“They notice what we’ve long since learned to ignore.

The child sees everything in a state of newness; he is always drunk.” 

—John Berger.



Al verte imagino las sutilezas de tus inexpertas caricias, los arañazos mudos de tu pelo erizado, tu vientre como un desierto invertido por el que se guarda toda el agua del mundo. Mirándote, pareces la promesa de un oasis. Si te comiera, se mezclara en mi paladar la sangre y la tierra como en aquellos pasos revolucionarios. De pronto estallan en mí pancartas y ya estoy yéndome lejos. “1965, lugar desconocido”. Las letras a mano son ilegibles.
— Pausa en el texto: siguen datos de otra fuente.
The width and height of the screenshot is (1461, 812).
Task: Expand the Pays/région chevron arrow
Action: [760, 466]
El soldado de la foto pudiera ser cualquiera. Imagino a mi abuelo tomando su fusil y disparando por descuido con el tacto de tu cuerpo. Tremendo lío que se arma. 
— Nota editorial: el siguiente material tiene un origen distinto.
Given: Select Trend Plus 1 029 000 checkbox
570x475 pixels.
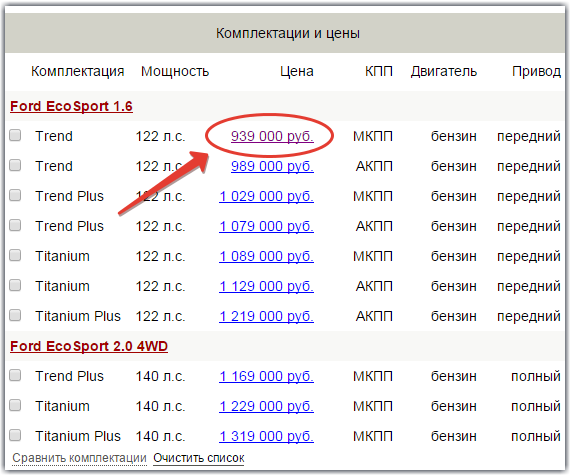Looking at the screenshot, I should coord(15,195).
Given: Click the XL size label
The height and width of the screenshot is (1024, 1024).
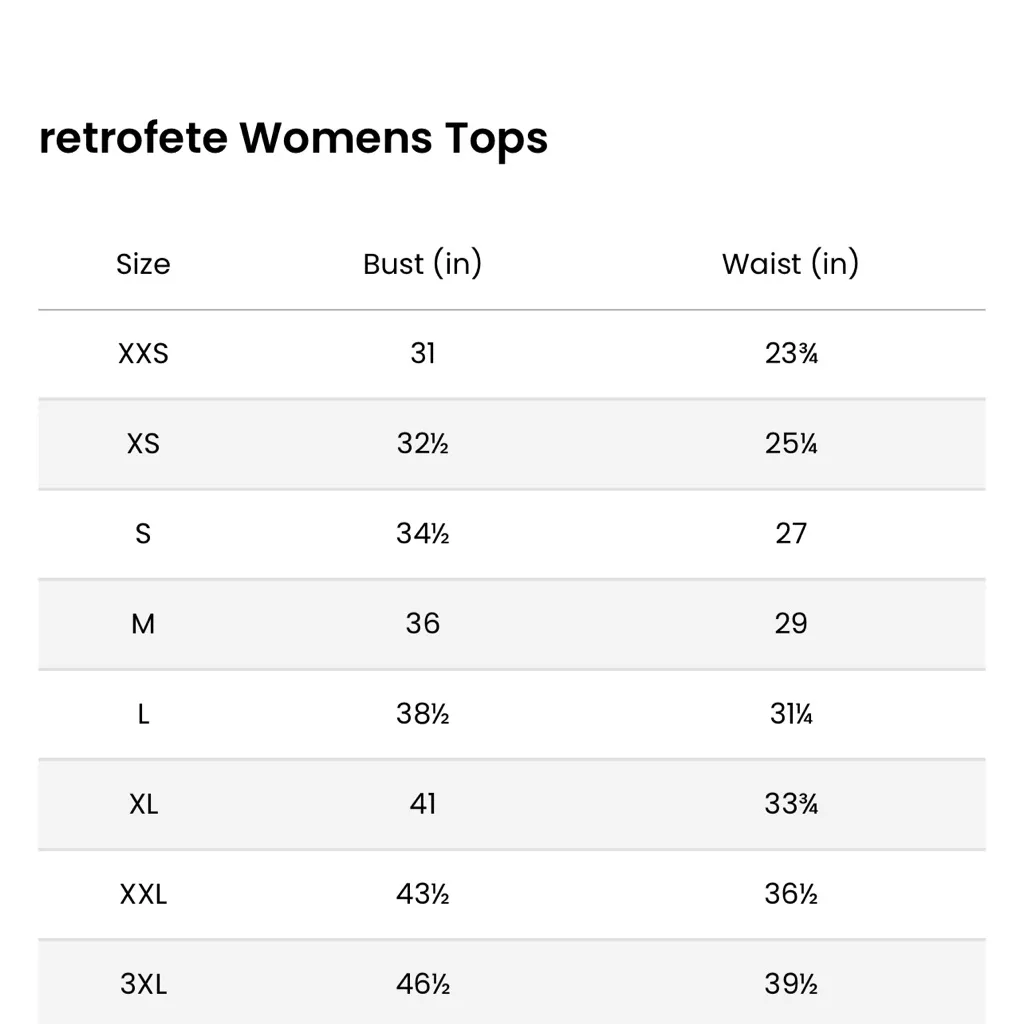Looking at the screenshot, I should click(x=143, y=804).
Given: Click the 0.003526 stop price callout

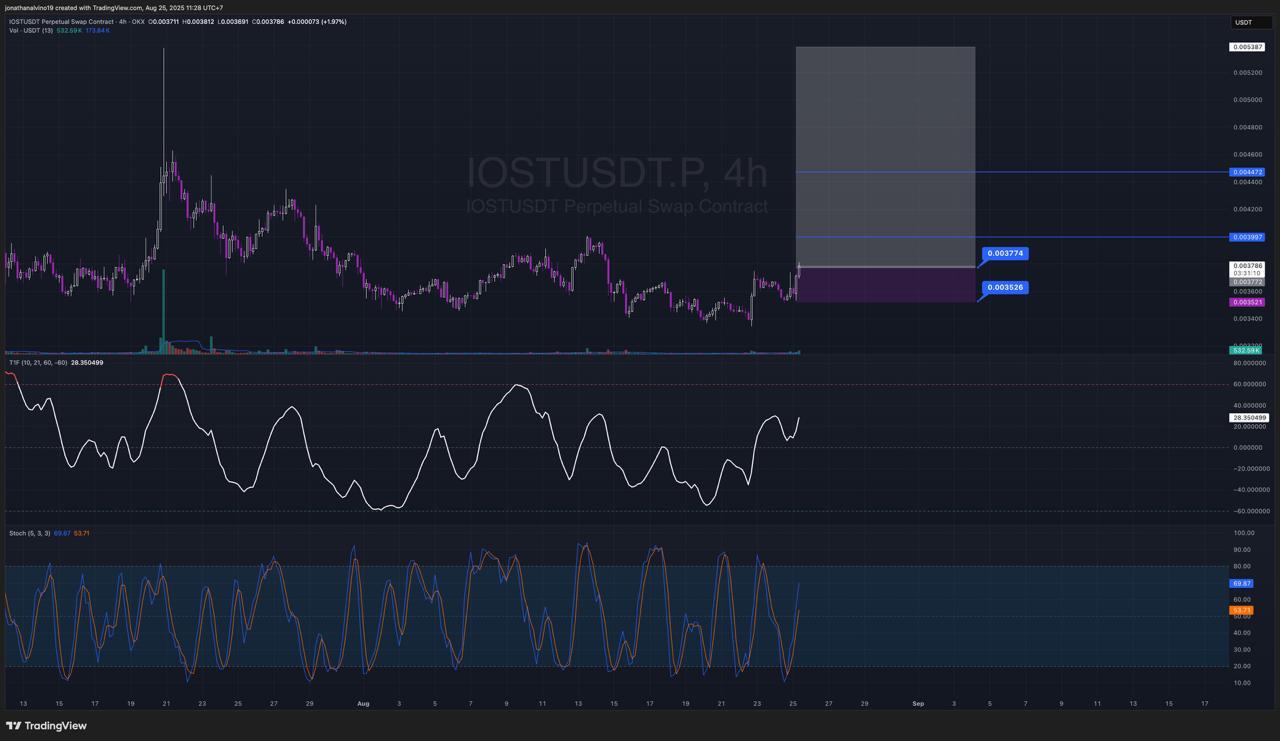Looking at the screenshot, I should (1005, 288).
Vuelvo en mí como un yunque desde el cielo y me encuentro con el contraste de tus colores. Amarillo mostaza #856D21 y verde cactus #414B21. Tienes una extraña perfección matemática que da vértigo. Al verte desde arriba, te pareces el ojo que el diablo le sacó a su hijo. Pareces una nave espacial futurista con miles de recámaras o una colonia vegetal microscópica, o el nido revuelto de un reptil monstruoso que ha de regresar en cualquier momento. Que no nos atrape. También pareces como un sapo inflado primo de San Sebastián, o un globo aerostático con miles de listones amarrados. Te veo detenido frente al masetero gris en mi escritorio y no hago más que dibujarte unos ojos recortados y reír soñando con tu falsa compañía para reducir mi soledad a cenizas. No tienes olor. Estás escondiéndote, intentando regresar a la tierra: que te cubra hasta el último pelo y que nadie recuerde siquiera que exististe. Insistes, pese a tu tendencia a crecer, en enraizarte cada segundo en busca de la pureza primigenia. Eres una partitura extraña en los acordes biológicos. 
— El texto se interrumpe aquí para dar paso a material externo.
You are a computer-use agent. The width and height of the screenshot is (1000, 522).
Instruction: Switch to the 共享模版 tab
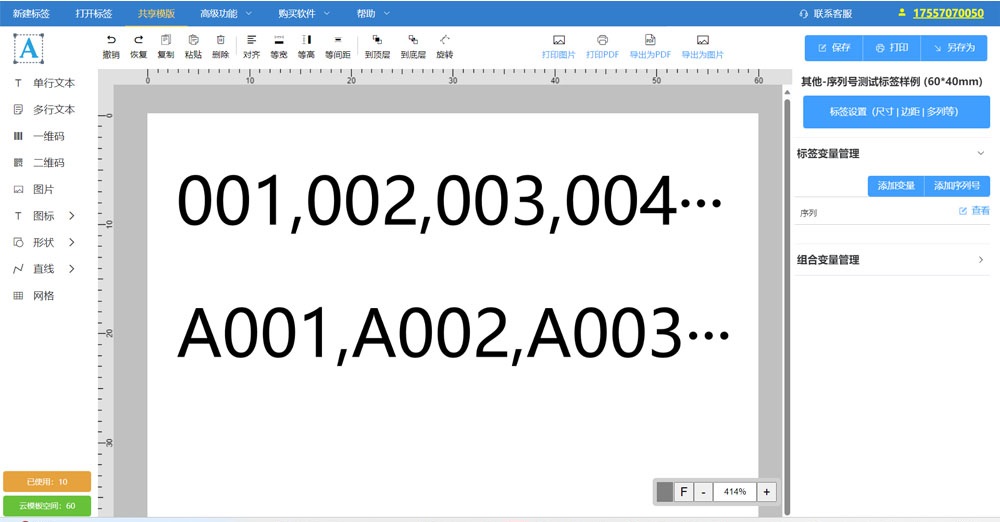pyautogui.click(x=156, y=14)
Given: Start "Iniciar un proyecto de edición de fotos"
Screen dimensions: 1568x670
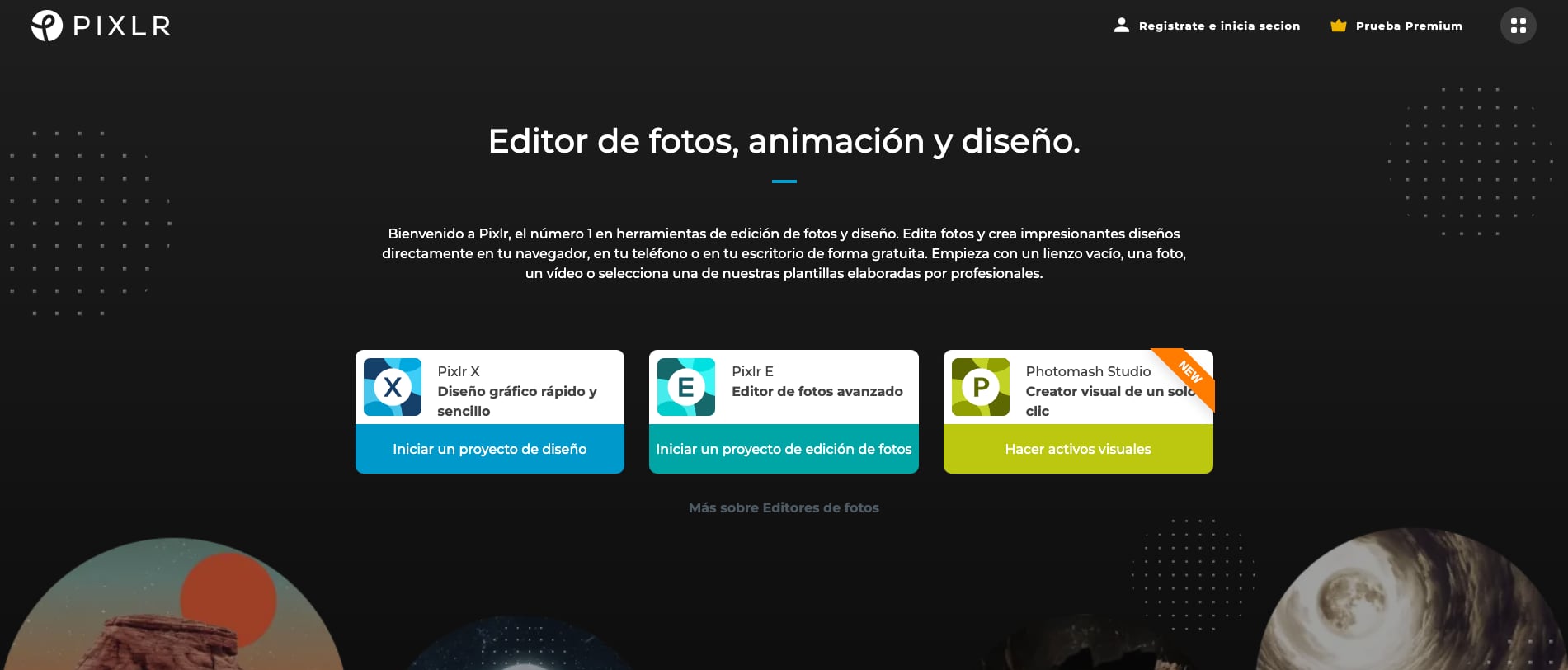Looking at the screenshot, I should tap(784, 449).
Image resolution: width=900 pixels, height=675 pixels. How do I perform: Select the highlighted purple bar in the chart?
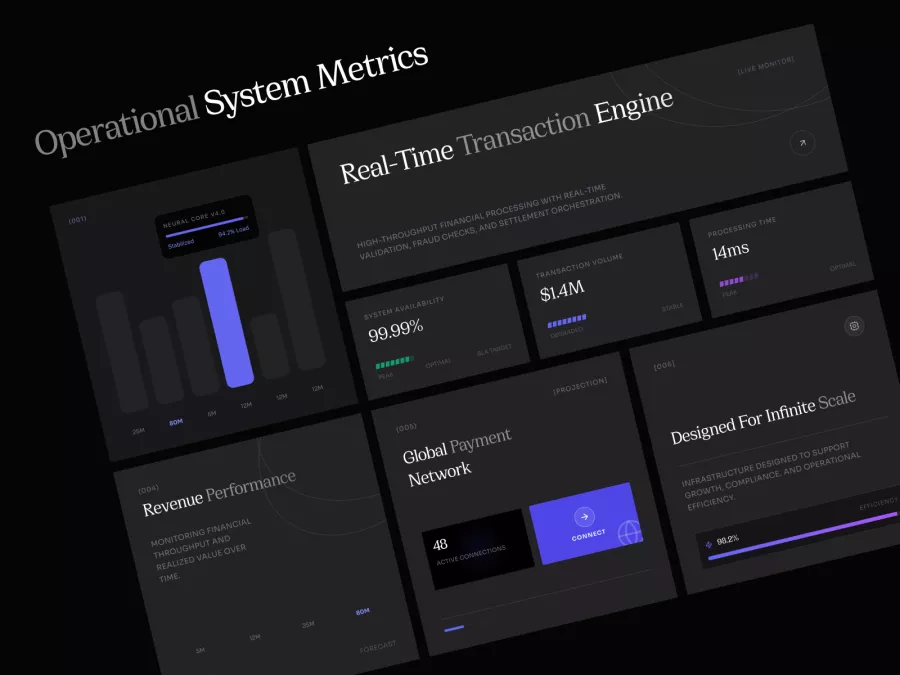(228, 321)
Me pregunto, qué estaría pasando en el momento de tu creación, a quién se le habrá ocurrido armarte con tantos puñales, de quién o de quiénes debes de defenderte con ahínco tempestuoso. Si te escribiera una carta, ¿cómo la leerías? Tendrías que tomar prestada unas manos o solicitarle a algún vecino que te traduzca mis palabras inquietas. Siento que pasas desapercibido si estás entre los tuyos, pero resaltas dentro de un paisaje de flores. Tu forma es la de un glande ponzoñoso, una premonición violenta, un agorero rasguño de retorcidos dolores. Pareces más violento y distante de lo que realmente eres. Tus armas son tan flexibles que se doblan con mis dedos. Recorro eróticamente tus cabellos buscando la cola para domesticarte. En algo nos parecemos: dejamos un camino de espinas en nuestra piel como un aviso de peligro mientras el mundo se cae a pedazos por la globalización, por los pixeles derretidos en la memoria que nunca verán la luz de otra pantalla. ¿Cómo es posible que seas tan distinto de tus coetáneos y respondas al mismo tiempo a esa atmósfera de uniformidad? Pareces como una estrella de rock desaliñada mientras los demás están en perfecta armonía; aun así mantienes cierto aire glamuroso. En contraste con los otros dos, parece como si estuvieras imponiendo tu estampa sin quererlo, simplemente por cómo se ha configurado en ti la sagrada geometría, la terrible imperfección de tu corteza, la espiral fantástica de tus atavíos. Si fueses un poema, tuviera que cortarte en hazaña sangrienta, tu clorofila rodando en el escritorio, (toda una escena del crimen), y tus tripas como sábila en reposo. ¿Hasta en la muerte estarías tan calmo, inmóvil, como si el agorero destino de tu aura vegetal no fuera más que un trazo para ser borrado? No te entiendo bien, pero describiéndote, encuentro un reflejo incómodamente cercano que nos une como hermanos siameses.


—Claudio Troisemme. Septiembre, 2021.